> **MATERIAL PROVIDED**:
————

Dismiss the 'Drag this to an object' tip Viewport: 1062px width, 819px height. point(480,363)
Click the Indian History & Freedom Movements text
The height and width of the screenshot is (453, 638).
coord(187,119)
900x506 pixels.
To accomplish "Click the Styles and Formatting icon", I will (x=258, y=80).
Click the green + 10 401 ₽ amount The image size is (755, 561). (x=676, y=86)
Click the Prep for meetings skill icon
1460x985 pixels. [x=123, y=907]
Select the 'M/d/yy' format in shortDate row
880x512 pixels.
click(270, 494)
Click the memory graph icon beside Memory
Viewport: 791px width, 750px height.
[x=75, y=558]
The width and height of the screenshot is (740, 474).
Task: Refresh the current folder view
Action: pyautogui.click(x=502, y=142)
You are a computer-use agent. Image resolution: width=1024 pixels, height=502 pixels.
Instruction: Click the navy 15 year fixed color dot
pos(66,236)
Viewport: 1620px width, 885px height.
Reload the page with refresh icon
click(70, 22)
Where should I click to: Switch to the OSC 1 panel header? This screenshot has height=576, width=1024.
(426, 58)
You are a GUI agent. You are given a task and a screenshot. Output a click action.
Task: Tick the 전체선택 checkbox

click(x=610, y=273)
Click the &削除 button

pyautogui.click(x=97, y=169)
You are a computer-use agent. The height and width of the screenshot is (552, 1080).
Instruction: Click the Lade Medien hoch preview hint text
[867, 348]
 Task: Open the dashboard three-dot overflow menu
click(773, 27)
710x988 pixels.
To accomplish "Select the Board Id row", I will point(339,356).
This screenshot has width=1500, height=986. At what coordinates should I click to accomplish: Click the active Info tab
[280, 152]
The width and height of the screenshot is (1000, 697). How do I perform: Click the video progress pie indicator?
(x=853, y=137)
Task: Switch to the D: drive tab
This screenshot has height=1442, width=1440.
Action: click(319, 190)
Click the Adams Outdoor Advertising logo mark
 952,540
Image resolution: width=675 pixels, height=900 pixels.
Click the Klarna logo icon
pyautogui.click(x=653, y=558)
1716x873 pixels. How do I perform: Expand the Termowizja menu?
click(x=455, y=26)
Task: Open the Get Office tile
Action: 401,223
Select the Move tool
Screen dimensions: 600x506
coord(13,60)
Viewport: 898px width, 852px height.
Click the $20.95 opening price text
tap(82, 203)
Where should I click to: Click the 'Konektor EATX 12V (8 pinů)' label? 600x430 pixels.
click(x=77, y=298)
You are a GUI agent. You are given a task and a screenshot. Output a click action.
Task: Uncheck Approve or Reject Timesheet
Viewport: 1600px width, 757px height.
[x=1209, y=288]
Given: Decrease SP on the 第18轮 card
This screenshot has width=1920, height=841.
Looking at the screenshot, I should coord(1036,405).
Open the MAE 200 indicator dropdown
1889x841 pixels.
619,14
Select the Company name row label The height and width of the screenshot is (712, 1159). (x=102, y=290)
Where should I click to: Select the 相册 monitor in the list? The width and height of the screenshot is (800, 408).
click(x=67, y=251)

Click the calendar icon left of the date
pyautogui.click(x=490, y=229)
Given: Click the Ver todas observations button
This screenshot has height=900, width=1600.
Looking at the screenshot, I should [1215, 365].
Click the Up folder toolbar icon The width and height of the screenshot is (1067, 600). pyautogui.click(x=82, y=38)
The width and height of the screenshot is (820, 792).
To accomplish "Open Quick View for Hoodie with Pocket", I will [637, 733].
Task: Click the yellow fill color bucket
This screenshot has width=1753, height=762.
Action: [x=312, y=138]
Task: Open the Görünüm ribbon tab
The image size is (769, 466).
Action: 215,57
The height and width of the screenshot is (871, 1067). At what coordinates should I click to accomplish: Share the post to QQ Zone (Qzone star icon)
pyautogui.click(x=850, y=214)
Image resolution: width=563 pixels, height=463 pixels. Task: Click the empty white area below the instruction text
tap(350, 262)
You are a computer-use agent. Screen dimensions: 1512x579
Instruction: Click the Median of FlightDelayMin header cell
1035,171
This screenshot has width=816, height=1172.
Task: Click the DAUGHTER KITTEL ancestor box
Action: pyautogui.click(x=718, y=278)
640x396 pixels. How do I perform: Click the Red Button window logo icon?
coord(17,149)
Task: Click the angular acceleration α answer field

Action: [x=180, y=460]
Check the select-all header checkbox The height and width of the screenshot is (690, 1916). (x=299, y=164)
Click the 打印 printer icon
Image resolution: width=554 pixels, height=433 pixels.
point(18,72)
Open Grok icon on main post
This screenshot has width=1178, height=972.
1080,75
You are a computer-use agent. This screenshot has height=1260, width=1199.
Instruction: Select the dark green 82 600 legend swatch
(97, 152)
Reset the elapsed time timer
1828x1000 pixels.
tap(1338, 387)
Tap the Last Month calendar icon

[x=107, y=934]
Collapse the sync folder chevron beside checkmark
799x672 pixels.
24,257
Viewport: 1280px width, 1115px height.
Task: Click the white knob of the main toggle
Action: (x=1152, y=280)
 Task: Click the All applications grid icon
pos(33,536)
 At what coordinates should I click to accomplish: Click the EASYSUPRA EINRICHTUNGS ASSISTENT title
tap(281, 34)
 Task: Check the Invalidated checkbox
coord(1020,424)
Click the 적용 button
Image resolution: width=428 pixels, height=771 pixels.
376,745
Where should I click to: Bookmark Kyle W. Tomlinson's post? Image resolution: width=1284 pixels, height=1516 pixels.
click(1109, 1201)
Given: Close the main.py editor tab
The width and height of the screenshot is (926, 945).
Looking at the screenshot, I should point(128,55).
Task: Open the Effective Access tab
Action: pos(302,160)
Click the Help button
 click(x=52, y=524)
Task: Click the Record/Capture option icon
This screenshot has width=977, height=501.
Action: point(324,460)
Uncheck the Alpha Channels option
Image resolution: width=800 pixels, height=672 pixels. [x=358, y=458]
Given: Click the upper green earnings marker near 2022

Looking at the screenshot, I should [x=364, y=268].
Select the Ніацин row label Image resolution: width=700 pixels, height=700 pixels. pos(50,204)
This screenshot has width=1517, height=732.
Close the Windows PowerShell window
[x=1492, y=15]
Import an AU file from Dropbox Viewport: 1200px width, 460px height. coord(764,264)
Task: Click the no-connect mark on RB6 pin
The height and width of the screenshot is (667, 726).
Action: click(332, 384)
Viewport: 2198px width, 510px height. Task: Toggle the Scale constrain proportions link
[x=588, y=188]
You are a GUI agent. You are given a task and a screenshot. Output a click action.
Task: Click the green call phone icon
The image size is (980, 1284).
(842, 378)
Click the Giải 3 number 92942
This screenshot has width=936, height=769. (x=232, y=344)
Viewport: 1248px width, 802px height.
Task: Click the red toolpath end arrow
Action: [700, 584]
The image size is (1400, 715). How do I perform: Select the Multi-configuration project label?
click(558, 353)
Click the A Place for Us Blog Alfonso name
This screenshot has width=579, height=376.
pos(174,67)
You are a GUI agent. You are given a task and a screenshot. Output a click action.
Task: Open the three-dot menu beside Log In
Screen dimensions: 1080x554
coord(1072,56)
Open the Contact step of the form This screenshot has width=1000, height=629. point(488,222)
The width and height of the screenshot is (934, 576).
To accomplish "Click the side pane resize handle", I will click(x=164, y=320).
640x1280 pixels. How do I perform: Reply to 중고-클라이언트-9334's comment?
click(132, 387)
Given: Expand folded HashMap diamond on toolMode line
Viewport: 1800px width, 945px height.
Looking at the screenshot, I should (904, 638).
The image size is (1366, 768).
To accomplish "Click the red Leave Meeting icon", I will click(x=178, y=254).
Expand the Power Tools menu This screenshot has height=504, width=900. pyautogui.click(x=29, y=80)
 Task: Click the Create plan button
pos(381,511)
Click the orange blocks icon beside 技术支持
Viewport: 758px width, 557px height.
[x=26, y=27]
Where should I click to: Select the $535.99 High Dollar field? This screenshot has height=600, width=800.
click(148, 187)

————

> **EXERCISE DIRECTIONS**: Search the listing for the word "computer" and state how many lines contain it. Nothing else belongs in the reply.

> **SOLUTION**: 4